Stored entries
-------------------------

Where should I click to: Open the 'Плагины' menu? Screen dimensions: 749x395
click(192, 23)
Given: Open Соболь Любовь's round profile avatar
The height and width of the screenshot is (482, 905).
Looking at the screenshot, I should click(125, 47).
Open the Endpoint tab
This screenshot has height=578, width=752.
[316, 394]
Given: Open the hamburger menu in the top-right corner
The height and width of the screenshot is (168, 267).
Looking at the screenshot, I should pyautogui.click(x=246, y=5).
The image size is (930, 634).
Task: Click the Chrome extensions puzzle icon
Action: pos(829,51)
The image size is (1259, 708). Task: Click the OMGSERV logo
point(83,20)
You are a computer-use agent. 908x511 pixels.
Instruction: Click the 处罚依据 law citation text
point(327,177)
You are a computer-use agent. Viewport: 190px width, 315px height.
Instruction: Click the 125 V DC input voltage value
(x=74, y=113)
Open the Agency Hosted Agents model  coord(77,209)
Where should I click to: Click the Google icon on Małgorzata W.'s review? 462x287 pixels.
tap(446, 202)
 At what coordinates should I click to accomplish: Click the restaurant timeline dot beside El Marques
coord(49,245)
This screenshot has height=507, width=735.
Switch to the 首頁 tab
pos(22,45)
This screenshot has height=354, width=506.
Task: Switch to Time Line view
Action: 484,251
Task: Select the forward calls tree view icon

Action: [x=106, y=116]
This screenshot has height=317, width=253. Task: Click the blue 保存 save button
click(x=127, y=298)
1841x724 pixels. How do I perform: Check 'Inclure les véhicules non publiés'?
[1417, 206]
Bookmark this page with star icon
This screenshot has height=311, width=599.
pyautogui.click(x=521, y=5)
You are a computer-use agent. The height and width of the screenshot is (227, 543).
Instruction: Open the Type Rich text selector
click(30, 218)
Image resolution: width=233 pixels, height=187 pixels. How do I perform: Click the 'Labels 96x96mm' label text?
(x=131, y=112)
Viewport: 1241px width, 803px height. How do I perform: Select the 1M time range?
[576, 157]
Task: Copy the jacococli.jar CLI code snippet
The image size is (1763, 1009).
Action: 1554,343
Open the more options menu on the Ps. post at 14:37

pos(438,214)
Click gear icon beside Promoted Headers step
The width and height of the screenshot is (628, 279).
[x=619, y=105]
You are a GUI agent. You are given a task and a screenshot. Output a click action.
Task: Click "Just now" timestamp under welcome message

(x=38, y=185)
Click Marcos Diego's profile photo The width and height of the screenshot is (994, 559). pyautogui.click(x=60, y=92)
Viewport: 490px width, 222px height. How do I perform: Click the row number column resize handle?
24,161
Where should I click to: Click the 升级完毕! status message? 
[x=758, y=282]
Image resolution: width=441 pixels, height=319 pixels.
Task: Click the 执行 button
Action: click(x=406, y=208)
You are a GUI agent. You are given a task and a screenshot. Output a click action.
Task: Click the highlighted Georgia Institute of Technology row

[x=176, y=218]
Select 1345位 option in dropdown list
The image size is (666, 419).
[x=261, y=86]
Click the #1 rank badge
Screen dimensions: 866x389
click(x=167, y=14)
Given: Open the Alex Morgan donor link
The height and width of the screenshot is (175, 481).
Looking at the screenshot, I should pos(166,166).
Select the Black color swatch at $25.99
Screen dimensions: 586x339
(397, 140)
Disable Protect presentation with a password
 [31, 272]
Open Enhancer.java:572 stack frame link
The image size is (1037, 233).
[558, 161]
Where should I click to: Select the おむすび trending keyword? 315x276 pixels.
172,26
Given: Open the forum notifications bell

-------------------------

- **Problem requirements**
Lines before the one containing "The image size is (666, 419)." are left out. Repeat that line and all lines after it in the records above exactly.

- **Exercise response**
The image size is (666, 419).
[x=261, y=86]
Click the #1 rank badge
Screen dimensions: 866x389
click(x=167, y=14)
Given: Open the Alex Morgan donor link
The height and width of the screenshot is (175, 481).
Looking at the screenshot, I should pos(166,166).
Select the Black color swatch at $25.99
Screen dimensions: 586x339
(397, 140)
Disable Protect presentation with a password
 [31, 272]
Open Enhancer.java:572 stack frame link
The image size is (1037, 233).
[558, 161]
Where should I click to: Select the おむすび trending keyword? 315x276 pixels.
172,26
Given: Open the forum notifications bell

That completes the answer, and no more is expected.